Mimo że „Rozgwiazda” może jawić się przez to jako powieść wypełniona filozoficznymi rozważaniami, tak naprawdę to tylko jedna strona medalu, kontrowana potężna dawką nauki. Będąc biologiem morskim z wykształcenia, Watts doskonale wie, o czym pisze, jeśli chodzi o miejsca akcji, ale równą uwagę poświęca biologicznemu aspektowi ludzkiej psychiki. Idąc w ślad za tym, na lekturę składa się wiele naukowych szczegółów, które niekoniecznie muszą przypaść do gustu wszystkim odbiorcom, ale wkomponowane zostały w akcję na tyle dobrze, by przydawać wydarzeniom autentyczności i budować kolejne warstwy przytłaczającego klimatu.

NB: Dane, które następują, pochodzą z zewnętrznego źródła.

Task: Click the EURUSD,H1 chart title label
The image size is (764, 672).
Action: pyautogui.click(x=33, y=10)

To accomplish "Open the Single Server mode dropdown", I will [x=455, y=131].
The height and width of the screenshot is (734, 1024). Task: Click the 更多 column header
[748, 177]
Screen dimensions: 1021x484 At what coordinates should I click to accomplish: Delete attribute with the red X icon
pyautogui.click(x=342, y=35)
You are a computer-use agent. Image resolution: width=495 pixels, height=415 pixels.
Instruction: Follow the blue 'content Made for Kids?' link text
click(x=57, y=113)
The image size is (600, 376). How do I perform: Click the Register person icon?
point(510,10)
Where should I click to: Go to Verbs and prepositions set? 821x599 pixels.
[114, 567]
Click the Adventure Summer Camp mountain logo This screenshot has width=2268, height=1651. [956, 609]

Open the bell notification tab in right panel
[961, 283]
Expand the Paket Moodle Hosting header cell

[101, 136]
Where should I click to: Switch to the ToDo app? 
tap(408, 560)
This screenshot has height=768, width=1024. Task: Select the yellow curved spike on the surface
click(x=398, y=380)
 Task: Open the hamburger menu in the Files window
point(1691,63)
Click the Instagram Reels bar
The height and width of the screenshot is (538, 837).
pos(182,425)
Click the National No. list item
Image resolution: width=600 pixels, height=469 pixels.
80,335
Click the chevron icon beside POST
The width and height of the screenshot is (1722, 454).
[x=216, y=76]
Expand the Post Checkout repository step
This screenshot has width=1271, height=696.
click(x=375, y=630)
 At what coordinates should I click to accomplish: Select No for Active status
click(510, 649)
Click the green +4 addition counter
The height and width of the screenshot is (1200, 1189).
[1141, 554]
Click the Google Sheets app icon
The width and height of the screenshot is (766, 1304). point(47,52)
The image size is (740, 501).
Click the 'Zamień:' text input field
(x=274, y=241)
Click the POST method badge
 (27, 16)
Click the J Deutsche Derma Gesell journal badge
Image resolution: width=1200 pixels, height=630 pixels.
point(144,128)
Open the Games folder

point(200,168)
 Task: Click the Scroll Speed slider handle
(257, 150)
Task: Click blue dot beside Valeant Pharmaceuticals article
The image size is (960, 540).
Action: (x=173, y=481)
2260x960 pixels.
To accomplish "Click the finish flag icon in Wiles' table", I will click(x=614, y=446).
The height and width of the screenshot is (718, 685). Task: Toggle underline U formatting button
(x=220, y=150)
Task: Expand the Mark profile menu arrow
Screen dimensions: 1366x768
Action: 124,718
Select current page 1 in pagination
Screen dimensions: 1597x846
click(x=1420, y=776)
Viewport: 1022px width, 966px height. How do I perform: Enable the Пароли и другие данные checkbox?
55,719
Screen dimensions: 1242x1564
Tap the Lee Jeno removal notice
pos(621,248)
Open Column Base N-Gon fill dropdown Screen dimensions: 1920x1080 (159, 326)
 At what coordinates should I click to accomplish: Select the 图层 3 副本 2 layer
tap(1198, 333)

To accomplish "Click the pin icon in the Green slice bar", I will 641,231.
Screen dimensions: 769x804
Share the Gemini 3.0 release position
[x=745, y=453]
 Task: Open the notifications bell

To właśnie ten aspekt „Rozgwiazdy” – atmosfera trzymająca w żelaznym uścisku tak czytelnika, jak i fikcyjnych uczestników dramatu – decyduje o tym, jak efektywne okazuje się katharsis, które Watts funduje obu zainteresowanym stronom w finale. Mimo że jego debiut nadal trudno określać literaturą, która z całą pewnością przypadnie do gustu każdemu, miłośnicy fantastyki naukowej (ze wskazaniem na drugi z tych członów) wstęp do „Trylogii Ryfterów” muszą potraktować jako pozycję obowiązkową.